Natalia Mollenhauer leitet die Sprachschule, noch so eine Besonderheit in Neuzelle. Hier können Schüler ohne oder mit nur wenigen Deutschkenntnissen innerhalb kurzer Zeit die Sprache lernen und werden auf die Schule vorbereitet. Bis zu 30 Wochenstunden umfasst der neunmonatige Intensivkurs. Die Sprachschüler leben im Internat. Wenn die Sprachkenntnisse gut genug sind, können sie aufs campuseigene Gymnasium oder die Oberschule wechseln. Dort gibt es ein großes Angebot an Deutsch-Förderstunden speziell für diese Schüler. "Wir sind alle Sprachlehrer", sagt Campusleiterin Sahraoui. "Gerade in Geschichte und Geografie. Das sind sprachlich sehr anspruchsvolle Fächer. Und wir sind sehr auf Europa konzentriert - darüber weiß ein Schüler, der aus China oder Russland kommt, zunächst ziemlich wenig." Geschichts- und Politiklehrer Tarek Maaß ergänzt noch einen Aspekt: "In einer internationalen Klasse muss man ganz anders unterrichten", sagt er, "chinesische Schüler sind es nicht gewohnt, angesprochen zu werden. Der Unterricht in China ist eher darauf ausgerichtet, Inhalte zu übernehmen." Er ermutigt sie dazu, sich selbst ein Urteil zu bilden. "Ich sehe uns als Kulturdolmetscher", sagt Schulleiterin Sahraoui, "Und wir wollen zeigen, dass man auch an einem Standort, wo man es nicht vermutet, im tiefsten blauen AfD-Land, Freiheit und Demokratie leben kann."

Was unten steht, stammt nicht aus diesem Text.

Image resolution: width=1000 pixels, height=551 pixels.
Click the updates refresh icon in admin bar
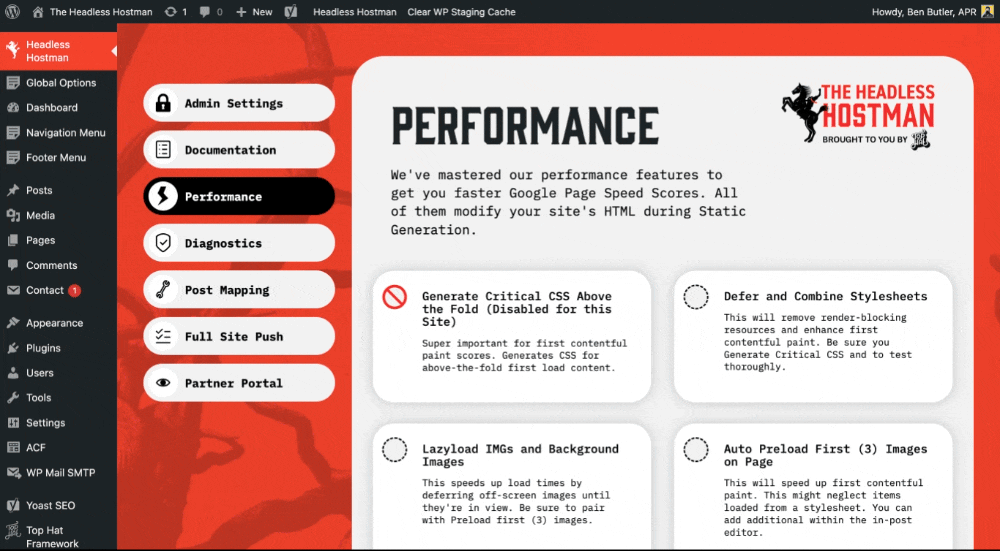click(x=171, y=12)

Der Andrang aus China ist groß. Ziel ist aber eine ausgewogene Mischung der Nationen

Die ganze Welt - oder große Teile davon - wie in einem Brennglas an einem Fleck. Was die Nachfrage angeht, könnte das Konzept in Neuzelle aufgehen. Sprachschulleiterin Mollenhauer, die selbst aus Sibirien stammt, ist auch für die Visa-Regelung zuständig. Als sie vor sieben Jahren in Neuzelle anfing, gab es gerade mal 30 visumspflichtige Schüler, jetzt sind es mehr als 80. So sind unter anderem die Anteile der Jugendlichen angestiegen, die aus China oder Südkorea kommen. "Wir könnten noch viel mehr Schüler aufnehmen, die Nachfrage ist riesig, gerade aus Asien", sagt sie. Allerdings strebt die Campusleitung Ausgewogenheit zwischen den Nationalitäten an. Deshalb ist Mollenhauer vor Kurzem auf eine Messe nach Moskau gereist, um dort russische Eltern über das Angebot des Internats zu informieren.

Jana aus Kairo wird im Jahr 2021 Abitur machen. An diesem Tag, ihrem großen Tag, wird sie wie alle Absolventen aus Neuzelle einen schwarzen Talar tragen. Wenn ihr Abi einen besseren Notendurchschnitt aufweist als 1,5, dann wird das eine goldene Schärpe verraten, sonst eine rote. Und dann geht es zurück nach Ägypten? Jana schüttelt den Kopf. Sie möchte Jura studieren, in Deutschland natürlich.